**Passage**.
★ ★ ★

Brussels saw two very different kinds of engagement on 16 April. Senior Azerbaijani officials were meeting with representatives of the European External Action Service (EEAS) in Brussels to advance a new partnership agreement.
In a separate chamber, the Belgian House of Representatives was adopting a resolution branding portions of Azerbaijan’s border territory as “occupied” and demanding the release of Armenian prisoners held in Baku – prisoners whose detention the International Court of Justice had repeatedly refused to contest.
The Dutch parliament passed two motions on the day in question: one demanding prisoner releases, the other on recognising the Armenian genocide.
Four days later, Baku summoned Belgian ambassador Julien de Fraipont and Dutch ambassador Marianne de Jong separately to the Azerbaijani Ministry of Foreign Affairs.
The central contention is a direct one: Resolutions, despite their underlying intentions, do active damage to a peace process under extraordinary pressure from the expanding Iran war, and Europe would serve the South Caucasus far better by prioritising a substantive partnership.
What Brussels Actually Voted For
To grasp Baku’s fury, one must first read what Brussels actually voted for. The Belgian resolution, tabled by MP Michel de Maegd and MP Els Van Hoof, the chairman and vice-chairman of the Belgian foreign affairs committee, called for Azerbaijan to “retreat from the occupied border territories of Armenia, covering an area of over 200 square kilometers” in the Syunik, Vayots Dzor, and Gegharkunik regions, and for the freedom of Armenian detainees and finalisation of the peace agreement.
The Dutch parliament’s motions, tabled by MP Don Ceder, covered matching ground on prisoners and added the Armenian genocide recognition question.

★ ★ ★

**Records supplied**.
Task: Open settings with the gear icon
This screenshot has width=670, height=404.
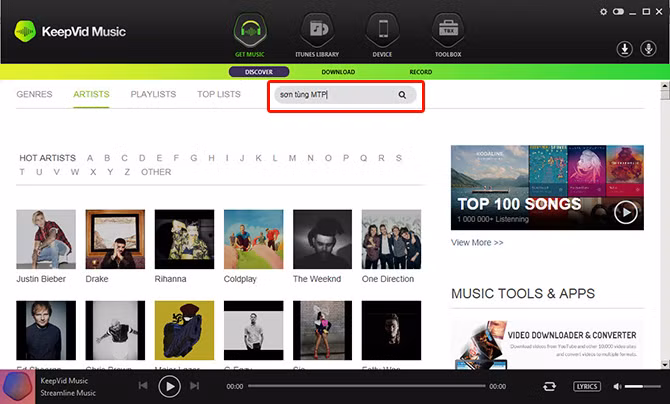Action: (x=603, y=12)
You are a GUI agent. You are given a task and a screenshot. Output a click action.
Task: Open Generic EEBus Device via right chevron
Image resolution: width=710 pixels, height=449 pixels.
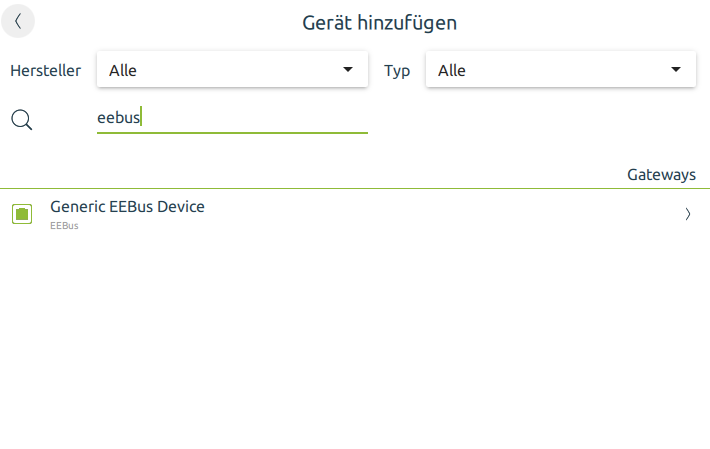pyautogui.click(x=688, y=213)
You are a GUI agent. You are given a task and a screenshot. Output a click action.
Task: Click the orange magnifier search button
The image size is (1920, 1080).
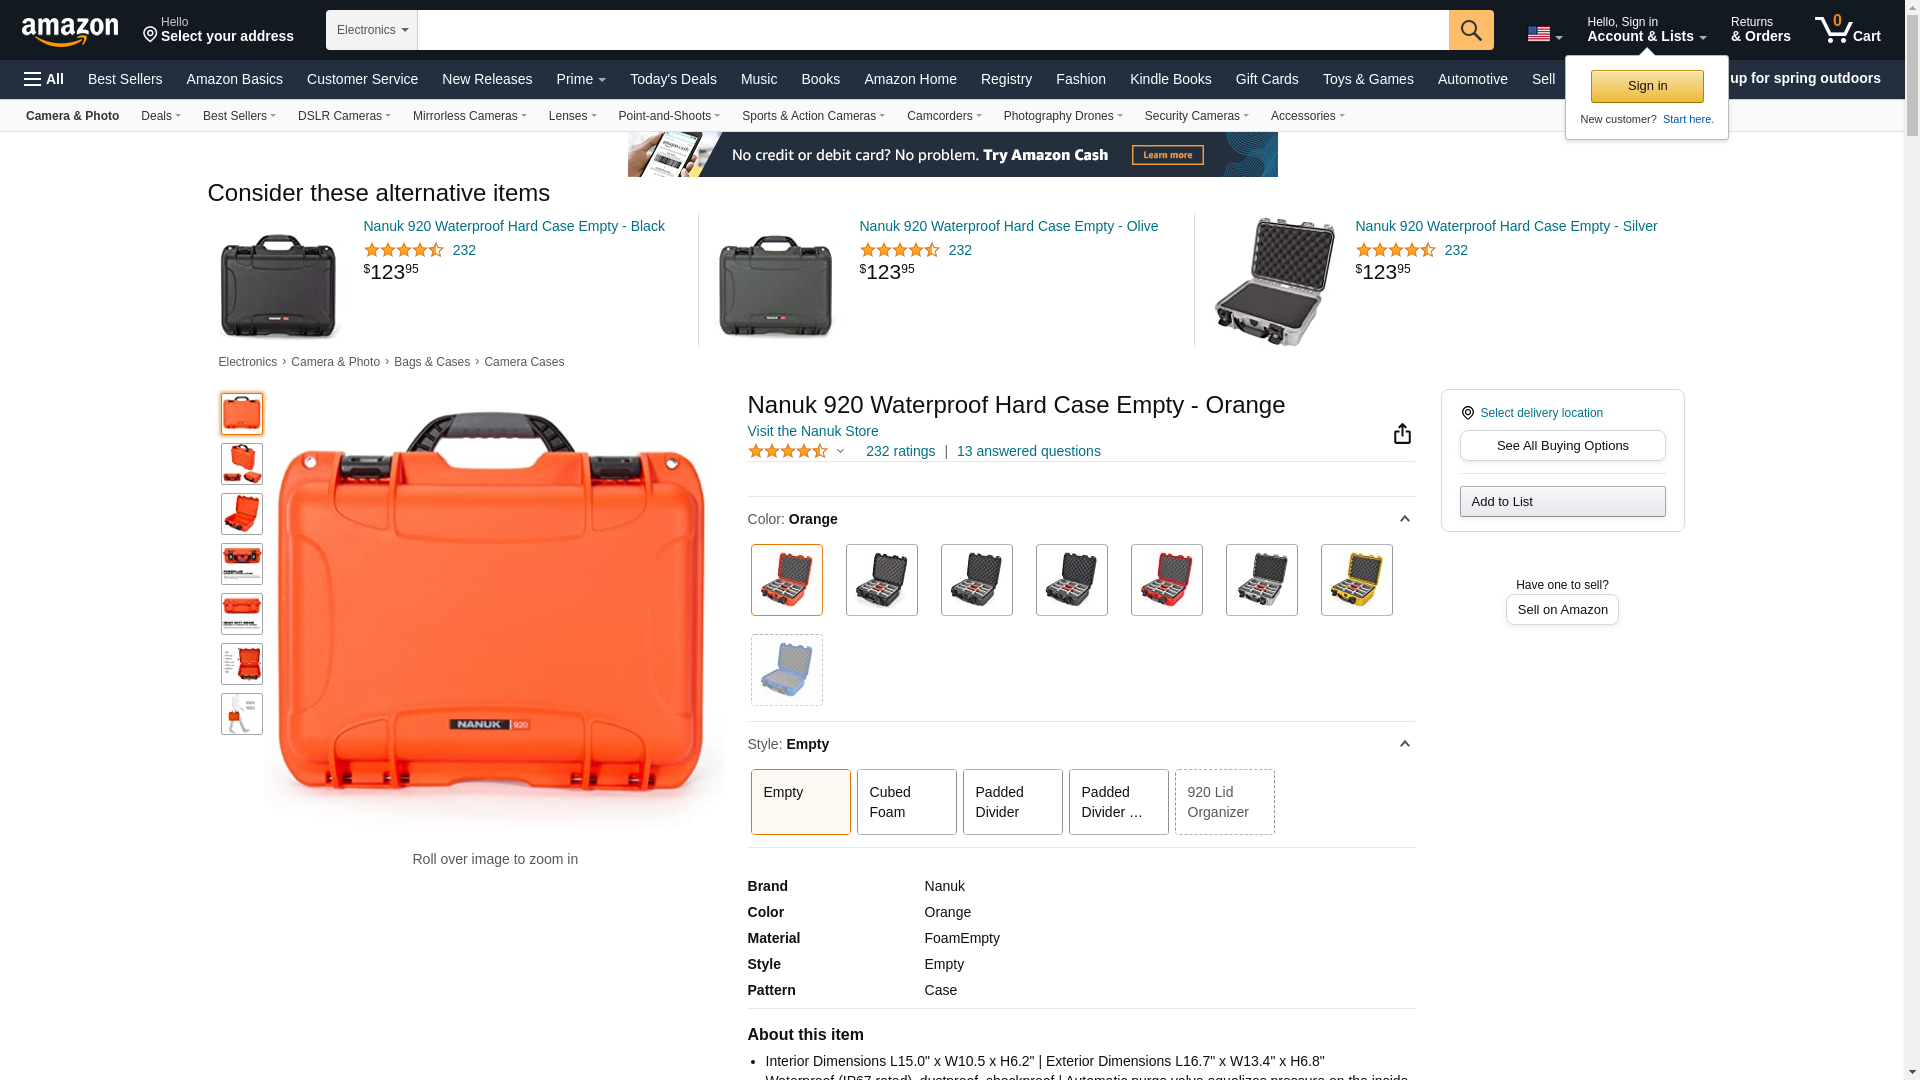(1471, 30)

★ ★ ★

**Stated problem**.
Answer these questions using the passage on the Belgian and Dutch votes about Azerbaijan:
1. On what date did the Belgian House of Representatives adopt its resolution?
2. Which two ambassadors did Baku summon four days later?
3. Which MP tabled the Dutch parliament's motions?

**Solution**.
1. 16 April
2. Belgian ambassador Julien de Fraipont and Dutch ambassador Marianne de Jong
3. MP Don Ceder